The Tempest explores love, loss and reunion in a journey of forgiveness.
Prospero, (Jonathan Slinger) the Duke of Milan, is stranded on a remote island with daughter Miranda (Emily Taaffe), by his usurping brother Antonio.
Twelve years later, he raises a magical tempest that shipwrecks his enemies, including his brother, on his shores.
Using his power and his hold over mystical spirit Ariel (Sandy Grierson), Prospero enacts his revenge on Antonio and his fellow conspirer King Alonso, plaguing them with ‘pinches’ and toying with them, while the king’s dashing son Ferdinand (Solomon Israel) falls instantly in love with Miranda.

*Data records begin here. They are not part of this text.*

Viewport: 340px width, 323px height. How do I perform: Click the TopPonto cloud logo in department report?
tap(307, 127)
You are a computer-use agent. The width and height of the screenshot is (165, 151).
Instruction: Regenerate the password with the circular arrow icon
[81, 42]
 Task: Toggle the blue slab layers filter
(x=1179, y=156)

Bumbling fool Stephano and the drunk Trinculo, played by Mackinnon and Hayes, also make a misbegotten attempt to seize a little power for themselves but are quickly discovered and punished along with the rest by Ariel, who appears as a confusing lookalike of Prospero.
Ariel has an ethereal presence on stage as his haunting singing raises the hair on the back of the neck.

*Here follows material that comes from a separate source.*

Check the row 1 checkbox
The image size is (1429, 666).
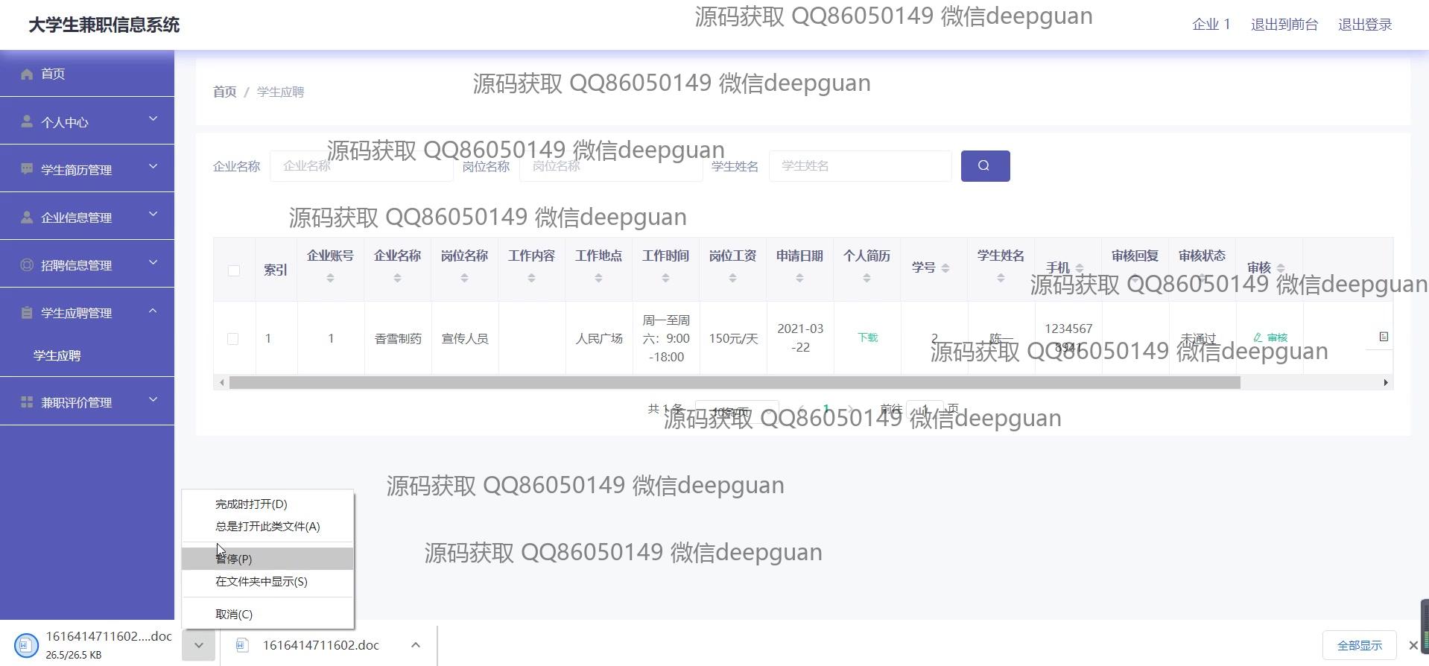pos(233,339)
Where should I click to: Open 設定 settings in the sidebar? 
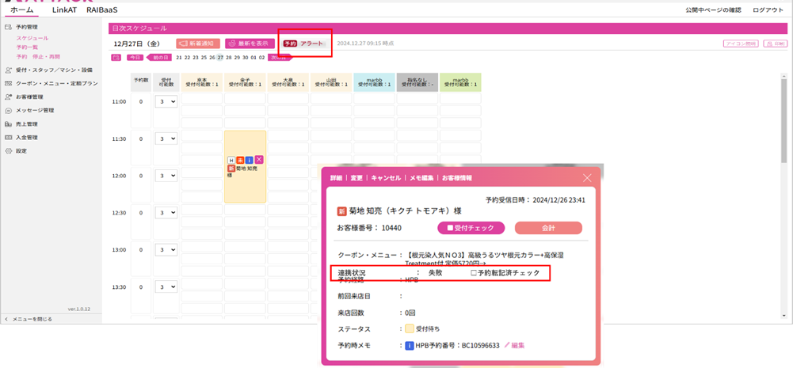(21, 150)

He and his fellow spirits seem to disappear and reappear seemingly from nothing as they continue to torment the shipwrecked visitors.
But as Prospero has all his foes under his power he decides to reveal himself and forgive his enemies.

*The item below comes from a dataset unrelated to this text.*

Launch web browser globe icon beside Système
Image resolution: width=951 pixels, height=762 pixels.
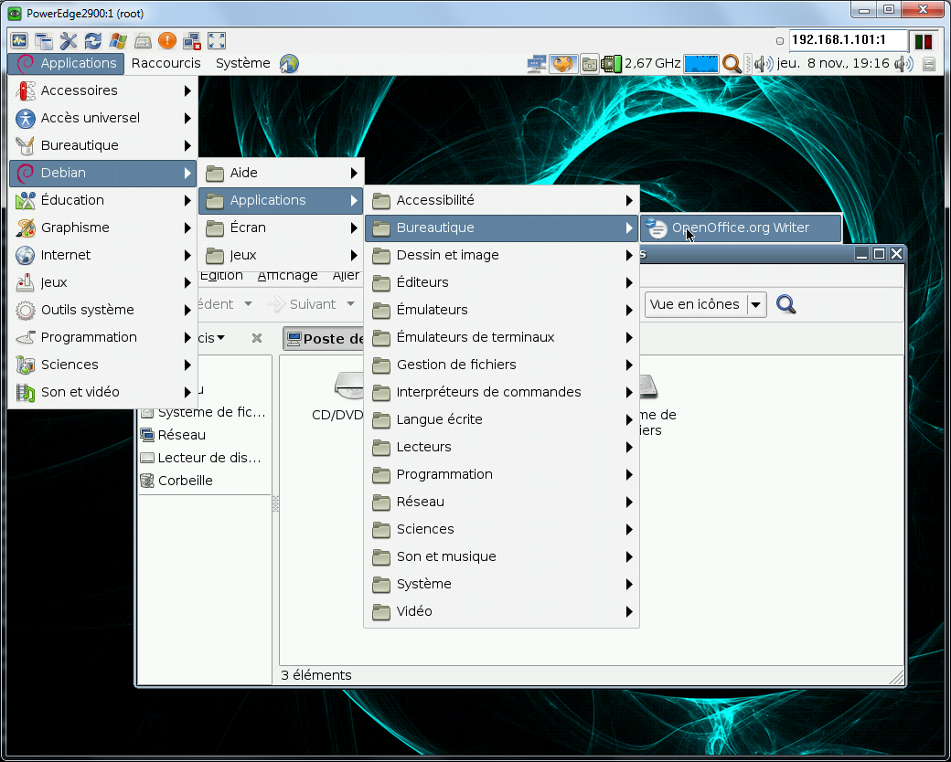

Director David Farr’s spectacular set, with magical mirrored cube and flying goddesses make
The Tempest as visionally surprising as it is an emotionally moving climax to the shipwreck trilogy.
The Tempest, along with Twelfth Night and Comedy of Errors, make up the shipwreck trilogy at the Royal Shakespeare Theatre in Stratford-upon-Avon until October.